1. Donne, Holy Sonnets 5 and 7 (pp. 846-7). Compare and contrast how Donne uses of world and earth in the poems and where the images lead him in each case. Cite specific lines.
2. Wroth, “Railing Rhymes” p. 854 and Philips “Upon the Double Murder of King Charles” p. 893. Each poem responds to another writer’s poem. What is the narrator’s tone and her major claim(s)? Why, do you think? Cite specific lines.
John Donne’s “Holy Sonnets” 5 and 7
In both sonnets, the speaker is zealously repentant, and asks to be rid of evil. The speaker describes himself (or herself) as “a little world” in Sonnet 5 and in Sonnet 7 describes the “round earth” (Sonnet 5, Line 1 and Sonnet 7, Line 1). Earth’s image is central to both poems. In the first, the world is more conceptual and metaphorical. His being is divided into two separate parts and seas can be poured into his eyes (Lines 4, 7). I picture the speaker’s being represented by a globe, whose state reflects the state of his Christian morality. Contrastingly, the second poem considers a very tangible, physical Earth. The speaker is “here on this lowly ground” (Line 12). Earth is lowly and human compared to the divine perfection of sinless Heaven, where the speaker aims to go. This poem evokes darker images of the death and desolateness that the speaker wishes to overcome.
Lady Mary Wroth’s “Railing Rhymes” (page 854)
Wroth indignantly responds to Lord Edward Denny’s “spiteful words against” her and her book, The Countess of Montgomery’s Urania (Line 3).
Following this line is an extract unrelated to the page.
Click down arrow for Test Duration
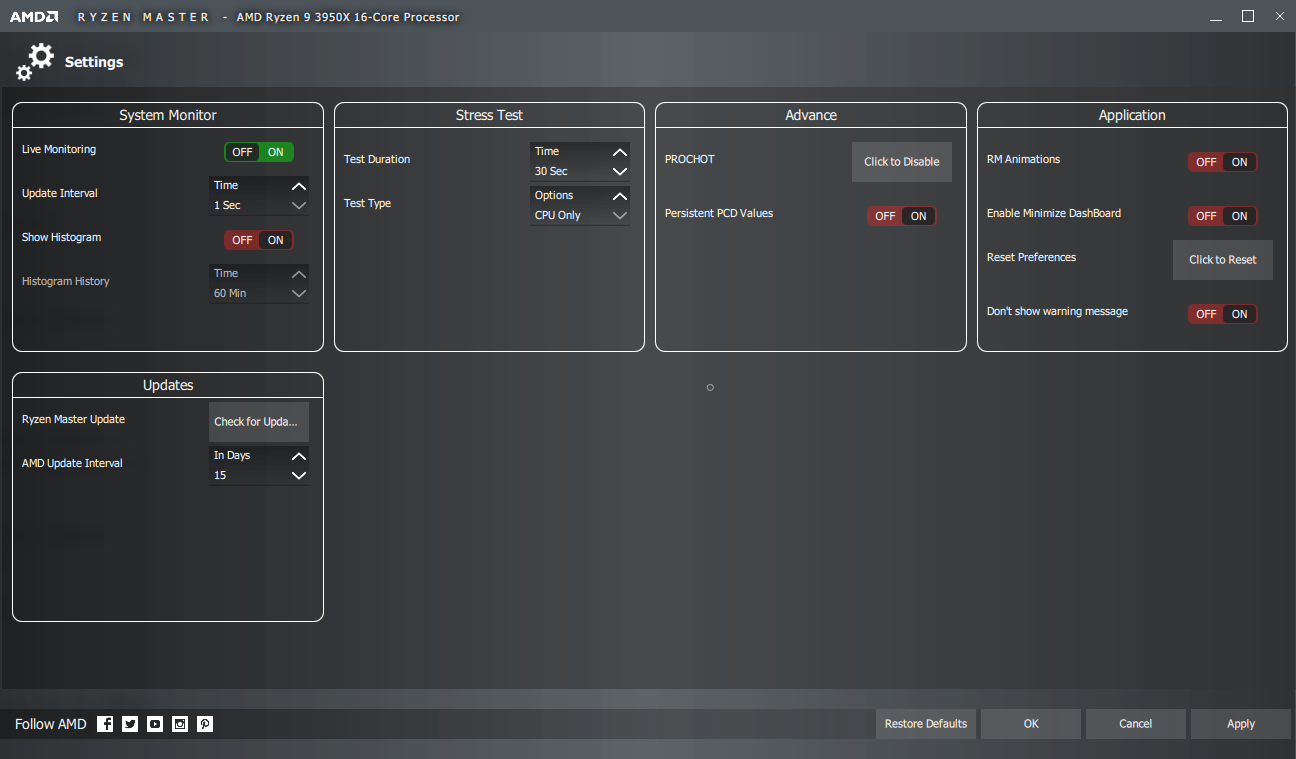1296x759 pixels. (x=620, y=172)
She defends her book as “harmless,” and further insults Denny and his son-in-law (Lines 3-4). She also claims that Denny’s “slanderous flying flames” are drunken, and that he “know[s they] are false,” and ends by calling him “a lying wonder” and a fool (Lines 13-14, 24-25). Not only is Wroth’s tone indignant, but it is also mocking. Besides defending the legitimacy of her work, she wants to insult Denny. She took phrases from his poem, and turned them against him in her response. This daring confrontation told Denny that under no circumstances would admit that her book was based on his family.
Katherine Philips’ “Upon the Double Murder of King Charles” (page 893)
Unlike Wroth, Philips’ refute focuses more on Vavasor Powell’s argument than his person. Powell’s “Libelous Rhyme,” as Philips calls it in her subtitle, no longer exists, so I had some difficulty understanding all of Wroth’s response. However, since Powell was a “Nonconformist preacher, who believed in the… illegitimacy of earthly kings,” I suspect that he questioned the legitimacy of King Charles (Footnote 2). Wroth thought his comments were uncalled for, since Charles is deceased and therefore deserves “a quiet grave” (Line 12). She evidently thought that Powell owed Charles better, as she remarked that “Great Charles his double misery was… unfaithful friends, ignoble enemies,” implying that Powell is one of the two (Lines 15-16). Her tone is chastising and disappointed, because she wants Powell to be ashamed of his stance toward the King, and change his views.